= Diana McSherry =

American computer scientist and biophysicist

Diana McSherry (born 1945) is an American computer scientist and biophysicist. She is known for her research in and development of computer-based systems to analyze heart function. Her system produced computer images of the circulation system and heart, allowing physicians to observe circulatory and heart functions without surgery. This system was developed in the 1970s and was revolutionary at the time, given that computational approaches to medicine was a burgeoning field.

==Education==
McSherry received her B.A. in physics in 1965 from Harvard University. She went on to earn an M.A., also in physics, from Rice University in 1967. McSherry continued her education at Rice University, earning a Ph.D. in nuclear physics in 1969. She stayed at Rice University for one year after receiving her Ph.D. as a fellow in nuclear physics. After this stint as a fellow at Rice, McSherry changed career tracks and has spent the rest of her career working in the corporate field.

==Career==
McSherry began working at Digicon, Inc. as a research physicist in ultrasonics in 1969 and continued at this position until 1974. In 1974 she was promoted to the position of executive vice president of the medical ultrasound department.

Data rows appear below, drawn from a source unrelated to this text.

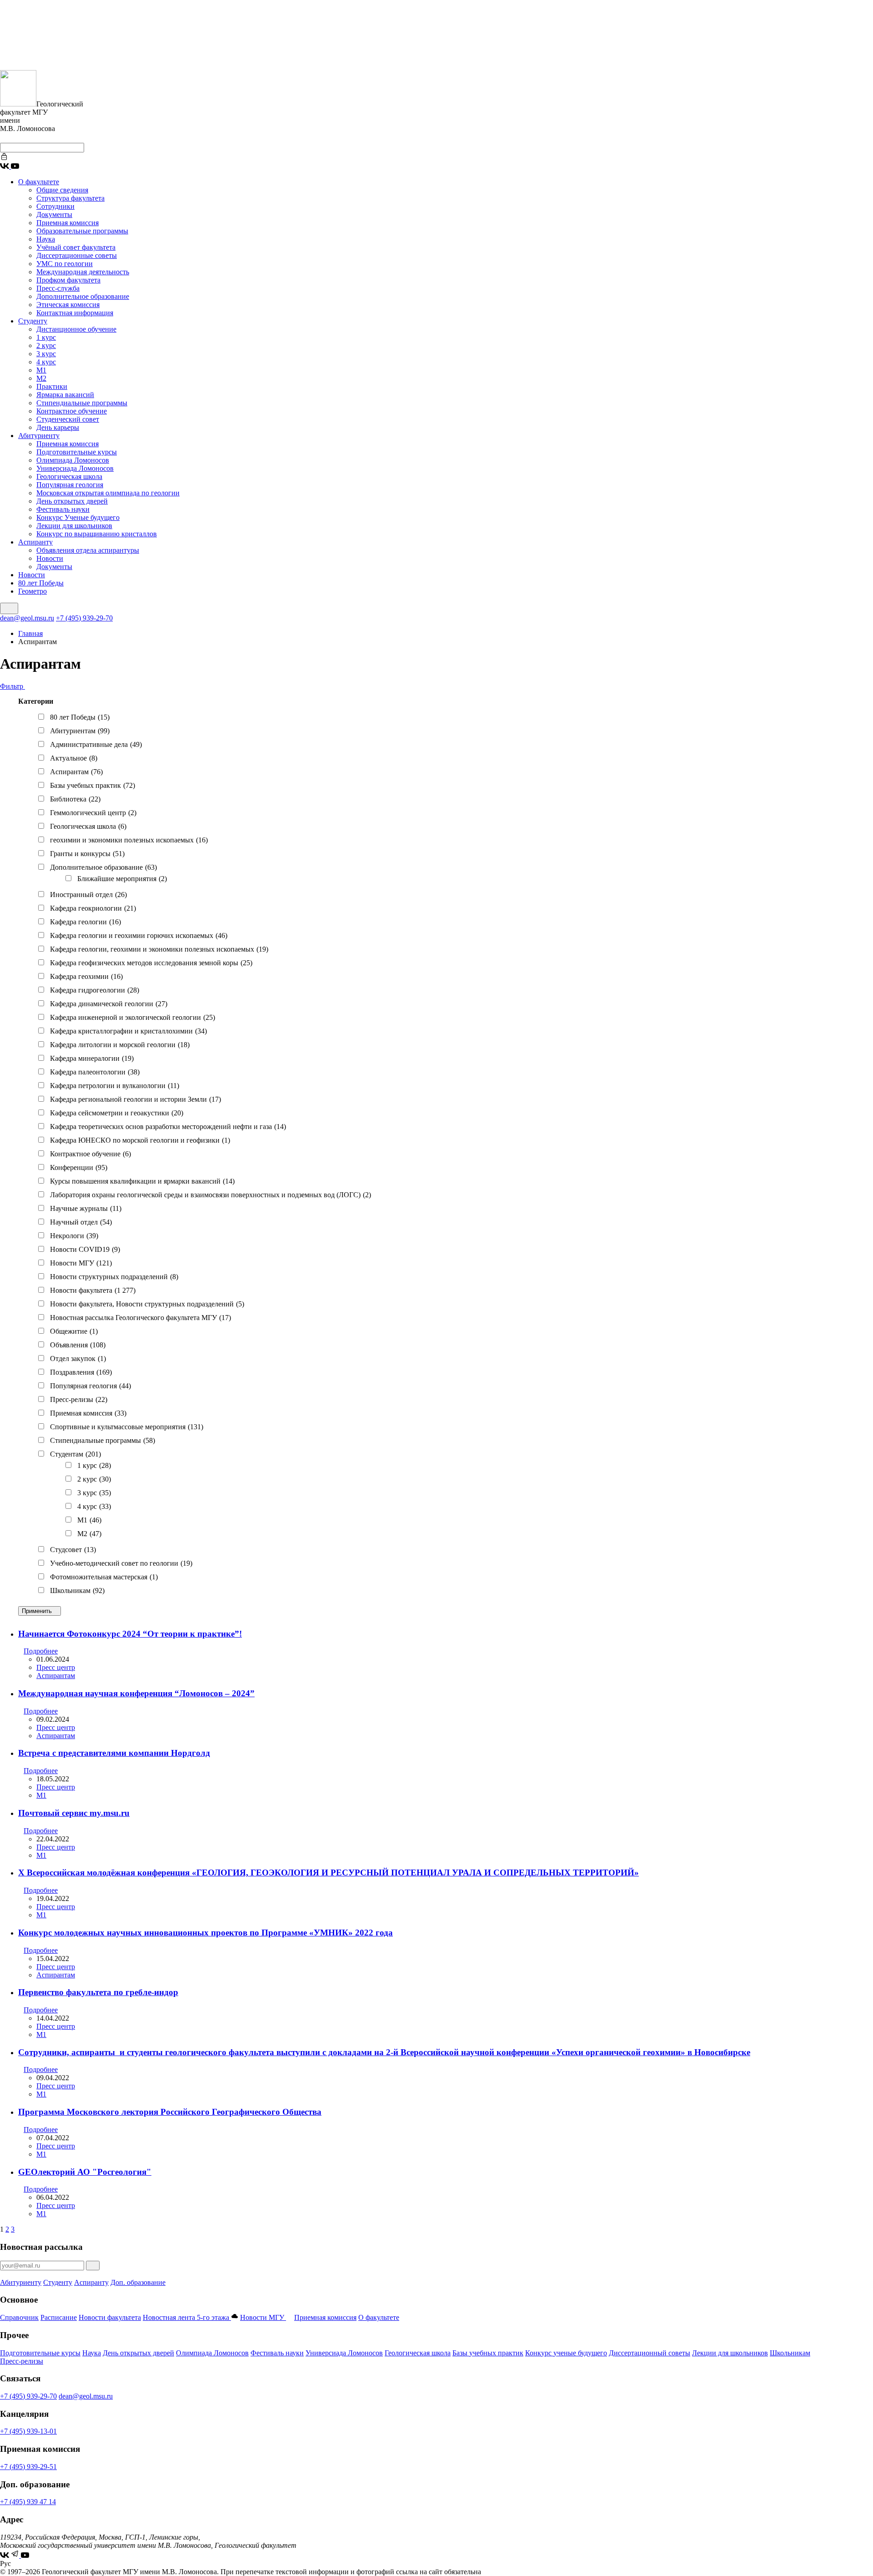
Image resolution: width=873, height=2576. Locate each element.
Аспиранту (35, 542)
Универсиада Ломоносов (75, 468)
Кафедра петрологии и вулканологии (114, 1085)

After Digicon, Inc. was acquired by Digisonics, Inc. in 1977, McSherry became the president of cardiology analytical systems. She has since risen to the position of Digisonics' CEO, a position she currently maintains. Under her leadership, Digisonics creates ultrasound equipment for use in cardiology, radiation, and obstetrics/gynecology.
McSherry has also been a chair on the board of directors for Information Products Systems, Houston.

==Honors and recognition==
McSherry is a member of many professional organizations. She holds memberships in the American Institute of Ultrasound in Medicine, the Institute of Electrical and Electronics Engineers, the American Heart Association, and the American Physical Society.